How text-to-image models work
With text-to-image models, people provide a text description and the models produce images matching the description as closely as possible. This can be something as simple as “an apple” or “a cat sitting on a couch” to more complex details, interactions and descriptive indicators like “a cute sloth holding a small treasure chest. A bright golden glow is coming from the chest.”

In the past few years, ML models have been trained on large image datasets with corresponding textual descriptions, resulting in higher quality images and a broader range of descriptions. This has sparked major breakthroughs in this area, including Open AI’s DALL-E 2.
How Imagen and Parti work
Imagen and Parti build on previous models. Transformer models are able to process words in relationship to one another in a sentence. They are foundational to how we represent text in our text-to-image models. Both models also use a new technique that helps generate images that more closely match the text description. While Imagen and Parti use similar technology, they pursue different, but complementary strategies.

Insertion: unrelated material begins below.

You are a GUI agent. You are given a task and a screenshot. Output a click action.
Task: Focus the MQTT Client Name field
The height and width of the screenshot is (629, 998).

Imagen is a Diffusion model, which learns to convert a pattern of random dots to images. These images first start as low resolution and then progressively increase in resolution. Recently, Diffusion models have seen success in both image and audio tasks like enhancing image resolution, recoloring black and white photos, editing regions of an image, uncropping images, and text-to-speech synthesis.
Parti’s approach first converts a collection of images into a sequence of code entries, similar to puzzle pieces. A given text prompt is then translated into these code entries and a new image is created. This approach takes advantage of existing research and infrastructure for large language models such as PaLM and is critical for handling long, complex text prompts and producing high-quality images.

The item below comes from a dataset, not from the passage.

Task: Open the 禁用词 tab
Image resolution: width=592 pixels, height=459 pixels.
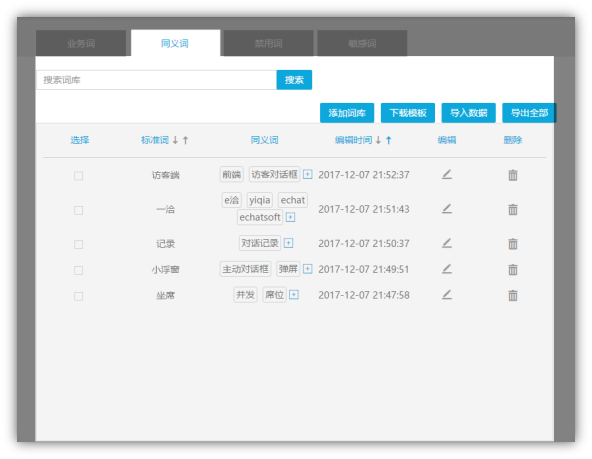Action: [268, 43]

These models have many limitations. For example, neither can reliably produce specific counts of objects (e.g. “ten apples”), nor place them correctly based on specific spatial descriptions (e.g. “a red sphere to the left of a blue block with a yellow triangle on it”). Also, as prompts become more complex, the models begin to falter, either missing details or introducing details that were not provided in the prompt. These behaviors are a result of several shortcomings, including lack of explicit training material, limited data representation, and lack of 3D awareness. We hope to address these gaps through broader representations and more effective integration into the text-to-image generation process.
Taking a responsible approach to Imagen and Parti
Text-to-image models are exciting tools for inspiration and creativity. They also come with risks related to disinformation, bias and safety. We’re having discussions around Responsible AI practices and the necessary steps to safely pursue this technology. As an initial step, we’re using easily identifiable watermarks to ensure people can always recognize an Imagen- or Parti-generated image. We’re also conducting experiments to better understand biases of the models, like how they represent people and cultures, while exploring possible mitigations. The Imagen and Parti papers provide extensive discussion of these issues.
What’s next for text-to-image models at Google
We will push on new ideas that combine the best of both models, and expand to related tasks such as adding the ability to interactively generate and edit images through text. We’re also continuing to conduct in-depth comparisons and evaluations to align with our Responsible AI Principles. Our goal is to bring user experiences based on these models to the world in a safe, responsible way that will inspire creativity.